§ Exercise directions
Repeat back the entries that follow, keeping every word as it is.

Records excerpted from a collection:
•••••
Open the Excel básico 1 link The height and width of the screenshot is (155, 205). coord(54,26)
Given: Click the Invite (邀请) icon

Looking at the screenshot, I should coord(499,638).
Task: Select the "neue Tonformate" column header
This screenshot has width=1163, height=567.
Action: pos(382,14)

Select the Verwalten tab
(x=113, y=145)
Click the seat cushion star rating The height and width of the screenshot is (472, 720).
•••••
§ Written response
Open the Excel básico 1 link The height and width of the screenshot is (155, 205). coord(54,26)
Given: Click the Invite (邀请) icon

Looking at the screenshot, I should coord(499,638).
Task: Select the "neue Tonformate" column header
This screenshot has width=1163, height=567.
Action: pos(382,14)

Select the Verwalten tab
(x=113, y=145)
Click the seat cushion star rating The height and width of the screenshot is (472, 720).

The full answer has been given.